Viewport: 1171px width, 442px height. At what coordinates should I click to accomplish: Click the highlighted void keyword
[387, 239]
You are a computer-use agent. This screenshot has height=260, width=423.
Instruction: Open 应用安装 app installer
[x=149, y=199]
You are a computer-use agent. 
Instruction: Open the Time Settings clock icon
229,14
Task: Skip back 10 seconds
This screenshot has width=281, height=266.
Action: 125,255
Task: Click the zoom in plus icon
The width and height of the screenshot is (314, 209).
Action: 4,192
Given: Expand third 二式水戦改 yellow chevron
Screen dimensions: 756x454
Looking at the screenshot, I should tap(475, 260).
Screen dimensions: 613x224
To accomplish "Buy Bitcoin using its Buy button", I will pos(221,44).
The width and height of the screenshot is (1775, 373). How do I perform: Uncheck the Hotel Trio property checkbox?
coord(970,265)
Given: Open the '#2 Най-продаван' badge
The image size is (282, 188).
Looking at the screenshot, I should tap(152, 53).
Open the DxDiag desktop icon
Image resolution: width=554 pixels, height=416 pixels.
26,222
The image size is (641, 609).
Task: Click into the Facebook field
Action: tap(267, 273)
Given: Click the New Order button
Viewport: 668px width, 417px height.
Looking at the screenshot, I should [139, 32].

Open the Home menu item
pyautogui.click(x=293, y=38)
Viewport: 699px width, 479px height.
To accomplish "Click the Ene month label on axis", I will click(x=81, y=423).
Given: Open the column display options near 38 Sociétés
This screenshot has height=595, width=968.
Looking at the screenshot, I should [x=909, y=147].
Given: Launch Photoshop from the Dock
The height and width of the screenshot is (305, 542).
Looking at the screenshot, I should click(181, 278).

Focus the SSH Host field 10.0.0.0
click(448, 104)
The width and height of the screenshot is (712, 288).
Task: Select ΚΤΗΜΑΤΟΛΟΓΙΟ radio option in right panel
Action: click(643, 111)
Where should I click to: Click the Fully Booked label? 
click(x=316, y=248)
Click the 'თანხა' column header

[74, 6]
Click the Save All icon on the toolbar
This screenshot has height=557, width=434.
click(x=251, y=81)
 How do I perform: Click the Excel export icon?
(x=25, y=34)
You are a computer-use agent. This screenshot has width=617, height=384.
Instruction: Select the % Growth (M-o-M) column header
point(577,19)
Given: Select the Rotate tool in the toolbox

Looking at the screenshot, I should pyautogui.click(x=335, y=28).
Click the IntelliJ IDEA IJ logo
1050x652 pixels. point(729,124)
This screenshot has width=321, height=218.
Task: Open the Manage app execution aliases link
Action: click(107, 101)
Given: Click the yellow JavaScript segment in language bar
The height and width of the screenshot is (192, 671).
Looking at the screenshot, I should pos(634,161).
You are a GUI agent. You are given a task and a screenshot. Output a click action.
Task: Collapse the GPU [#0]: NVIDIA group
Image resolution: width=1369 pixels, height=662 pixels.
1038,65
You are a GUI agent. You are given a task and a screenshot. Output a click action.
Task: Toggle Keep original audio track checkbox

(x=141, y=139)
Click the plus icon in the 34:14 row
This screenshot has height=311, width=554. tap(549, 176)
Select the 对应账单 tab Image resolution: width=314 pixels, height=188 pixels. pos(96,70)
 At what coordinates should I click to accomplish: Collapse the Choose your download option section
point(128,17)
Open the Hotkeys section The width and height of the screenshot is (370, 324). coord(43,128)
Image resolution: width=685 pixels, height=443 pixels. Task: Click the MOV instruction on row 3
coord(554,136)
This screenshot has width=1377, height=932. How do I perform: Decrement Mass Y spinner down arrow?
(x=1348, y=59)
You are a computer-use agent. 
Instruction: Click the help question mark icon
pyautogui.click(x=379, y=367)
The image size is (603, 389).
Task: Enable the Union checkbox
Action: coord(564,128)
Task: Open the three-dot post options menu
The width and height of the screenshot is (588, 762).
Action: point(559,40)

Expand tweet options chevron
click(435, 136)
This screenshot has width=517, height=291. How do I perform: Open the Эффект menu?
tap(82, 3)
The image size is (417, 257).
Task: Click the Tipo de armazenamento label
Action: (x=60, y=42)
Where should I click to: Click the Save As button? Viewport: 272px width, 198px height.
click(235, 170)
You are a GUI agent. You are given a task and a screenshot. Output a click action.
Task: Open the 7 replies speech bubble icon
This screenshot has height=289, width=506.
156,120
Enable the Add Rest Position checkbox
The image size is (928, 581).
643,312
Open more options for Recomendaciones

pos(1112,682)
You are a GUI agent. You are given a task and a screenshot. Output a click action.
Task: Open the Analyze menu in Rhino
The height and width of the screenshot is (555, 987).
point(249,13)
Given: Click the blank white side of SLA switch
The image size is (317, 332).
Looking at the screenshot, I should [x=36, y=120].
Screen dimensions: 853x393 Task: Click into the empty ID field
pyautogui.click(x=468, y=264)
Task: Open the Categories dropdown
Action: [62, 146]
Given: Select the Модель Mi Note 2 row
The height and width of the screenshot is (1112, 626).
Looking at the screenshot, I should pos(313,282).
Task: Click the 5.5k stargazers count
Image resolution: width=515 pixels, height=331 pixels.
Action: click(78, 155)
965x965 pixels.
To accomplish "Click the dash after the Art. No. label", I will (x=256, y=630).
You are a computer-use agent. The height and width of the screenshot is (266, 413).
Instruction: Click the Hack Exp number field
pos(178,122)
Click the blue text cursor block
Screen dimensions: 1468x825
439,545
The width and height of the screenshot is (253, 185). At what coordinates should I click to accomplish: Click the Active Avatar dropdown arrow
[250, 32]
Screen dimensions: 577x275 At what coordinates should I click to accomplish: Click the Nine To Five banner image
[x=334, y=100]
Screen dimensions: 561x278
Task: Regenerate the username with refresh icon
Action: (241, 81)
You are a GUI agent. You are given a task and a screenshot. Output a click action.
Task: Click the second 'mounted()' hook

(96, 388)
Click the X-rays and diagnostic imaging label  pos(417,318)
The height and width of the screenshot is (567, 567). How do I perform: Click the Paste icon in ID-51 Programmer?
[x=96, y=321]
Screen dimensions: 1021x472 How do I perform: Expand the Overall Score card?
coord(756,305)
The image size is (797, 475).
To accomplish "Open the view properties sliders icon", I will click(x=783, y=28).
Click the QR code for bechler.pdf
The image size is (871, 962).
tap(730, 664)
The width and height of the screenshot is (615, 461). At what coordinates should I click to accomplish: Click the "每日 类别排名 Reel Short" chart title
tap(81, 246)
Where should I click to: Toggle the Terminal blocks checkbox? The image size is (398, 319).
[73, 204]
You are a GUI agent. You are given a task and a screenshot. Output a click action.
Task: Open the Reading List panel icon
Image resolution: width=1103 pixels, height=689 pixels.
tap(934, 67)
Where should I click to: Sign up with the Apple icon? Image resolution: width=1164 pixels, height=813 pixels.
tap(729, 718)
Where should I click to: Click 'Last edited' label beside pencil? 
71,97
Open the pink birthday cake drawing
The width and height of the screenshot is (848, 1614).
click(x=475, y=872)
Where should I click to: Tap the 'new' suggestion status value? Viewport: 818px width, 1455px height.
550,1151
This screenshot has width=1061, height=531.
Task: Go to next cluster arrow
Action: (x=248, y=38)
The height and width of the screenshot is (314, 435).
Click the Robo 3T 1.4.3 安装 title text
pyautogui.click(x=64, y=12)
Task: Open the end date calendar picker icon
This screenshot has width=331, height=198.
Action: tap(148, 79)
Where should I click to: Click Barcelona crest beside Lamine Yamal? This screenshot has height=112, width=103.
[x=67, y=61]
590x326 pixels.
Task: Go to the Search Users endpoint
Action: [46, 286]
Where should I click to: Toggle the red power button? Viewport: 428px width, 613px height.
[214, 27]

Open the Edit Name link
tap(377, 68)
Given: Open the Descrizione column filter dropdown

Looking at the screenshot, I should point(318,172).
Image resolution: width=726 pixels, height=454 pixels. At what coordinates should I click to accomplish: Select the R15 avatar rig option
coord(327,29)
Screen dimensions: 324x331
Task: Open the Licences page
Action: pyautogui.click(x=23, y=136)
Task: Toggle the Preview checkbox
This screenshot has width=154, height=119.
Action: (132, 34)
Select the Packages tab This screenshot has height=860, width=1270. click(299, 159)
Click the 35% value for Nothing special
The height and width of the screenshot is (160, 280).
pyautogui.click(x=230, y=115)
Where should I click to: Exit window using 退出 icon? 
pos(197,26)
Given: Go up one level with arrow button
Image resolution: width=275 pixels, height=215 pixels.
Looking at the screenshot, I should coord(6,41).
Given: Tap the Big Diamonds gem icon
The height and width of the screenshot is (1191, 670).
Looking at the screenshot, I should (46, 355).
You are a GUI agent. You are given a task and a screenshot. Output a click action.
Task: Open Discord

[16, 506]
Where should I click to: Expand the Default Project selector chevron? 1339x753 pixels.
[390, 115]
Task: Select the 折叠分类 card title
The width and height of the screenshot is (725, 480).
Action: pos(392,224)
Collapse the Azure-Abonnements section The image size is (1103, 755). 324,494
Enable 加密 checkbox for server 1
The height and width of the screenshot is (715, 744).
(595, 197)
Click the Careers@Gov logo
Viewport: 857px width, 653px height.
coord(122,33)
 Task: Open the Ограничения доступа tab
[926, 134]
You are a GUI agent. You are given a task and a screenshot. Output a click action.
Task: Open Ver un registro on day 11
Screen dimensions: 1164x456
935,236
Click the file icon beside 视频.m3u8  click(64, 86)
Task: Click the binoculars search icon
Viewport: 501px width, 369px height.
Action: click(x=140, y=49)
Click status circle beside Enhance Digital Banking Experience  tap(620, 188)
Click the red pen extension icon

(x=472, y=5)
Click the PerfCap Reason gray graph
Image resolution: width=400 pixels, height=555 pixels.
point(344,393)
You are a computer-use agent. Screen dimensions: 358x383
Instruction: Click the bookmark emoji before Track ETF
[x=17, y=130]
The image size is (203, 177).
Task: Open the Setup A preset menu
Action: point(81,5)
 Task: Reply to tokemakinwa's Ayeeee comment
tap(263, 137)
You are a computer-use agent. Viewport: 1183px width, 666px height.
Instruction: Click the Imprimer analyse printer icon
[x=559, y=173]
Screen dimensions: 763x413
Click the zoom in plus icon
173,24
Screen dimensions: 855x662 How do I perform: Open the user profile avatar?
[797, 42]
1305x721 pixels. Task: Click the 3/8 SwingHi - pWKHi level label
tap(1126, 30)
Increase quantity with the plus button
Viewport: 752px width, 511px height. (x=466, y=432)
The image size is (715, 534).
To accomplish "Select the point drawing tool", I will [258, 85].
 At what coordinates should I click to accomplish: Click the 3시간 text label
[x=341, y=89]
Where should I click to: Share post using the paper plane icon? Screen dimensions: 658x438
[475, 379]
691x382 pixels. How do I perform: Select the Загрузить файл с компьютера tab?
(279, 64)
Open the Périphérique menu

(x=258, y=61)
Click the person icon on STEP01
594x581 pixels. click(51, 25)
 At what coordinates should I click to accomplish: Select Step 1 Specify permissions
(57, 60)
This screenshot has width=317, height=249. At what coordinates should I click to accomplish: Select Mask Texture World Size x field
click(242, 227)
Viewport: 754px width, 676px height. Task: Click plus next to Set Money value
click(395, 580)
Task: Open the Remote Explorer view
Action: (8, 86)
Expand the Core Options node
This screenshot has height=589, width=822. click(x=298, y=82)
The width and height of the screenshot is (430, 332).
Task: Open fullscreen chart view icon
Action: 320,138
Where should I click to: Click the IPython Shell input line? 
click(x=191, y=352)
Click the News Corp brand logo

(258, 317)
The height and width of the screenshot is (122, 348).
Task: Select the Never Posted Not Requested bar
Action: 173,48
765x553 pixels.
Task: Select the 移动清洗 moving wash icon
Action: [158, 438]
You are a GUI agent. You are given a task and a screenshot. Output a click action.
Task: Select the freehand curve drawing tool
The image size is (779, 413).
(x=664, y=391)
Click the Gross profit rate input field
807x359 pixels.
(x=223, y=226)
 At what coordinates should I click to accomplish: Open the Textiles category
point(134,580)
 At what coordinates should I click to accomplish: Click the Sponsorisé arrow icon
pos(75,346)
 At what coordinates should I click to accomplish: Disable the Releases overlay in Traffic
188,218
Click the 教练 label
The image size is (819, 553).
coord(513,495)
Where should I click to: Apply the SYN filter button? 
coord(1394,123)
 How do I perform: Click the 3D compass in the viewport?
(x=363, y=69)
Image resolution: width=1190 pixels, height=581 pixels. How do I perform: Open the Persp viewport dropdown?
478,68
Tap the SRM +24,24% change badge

TO DO = Using the listing above, return word for word each line from the one that has "Task: Toggle the Preview checkbox" through the one that has "Given: Go up one level with arrow button", and no line outside that range.

WRITTEN RESPONSE =
Task: Toggle the Preview checkbox
This screenshot has width=154, height=119.
Action: (132, 34)
Select the Packages tab This screenshot has height=860, width=1270. click(299, 159)
Click the 35% value for Nothing special
The height and width of the screenshot is (160, 280).
pyautogui.click(x=230, y=115)
Where should I click to: Exit window using 退出 icon? 
pos(197,26)
Given: Go up one level with arrow button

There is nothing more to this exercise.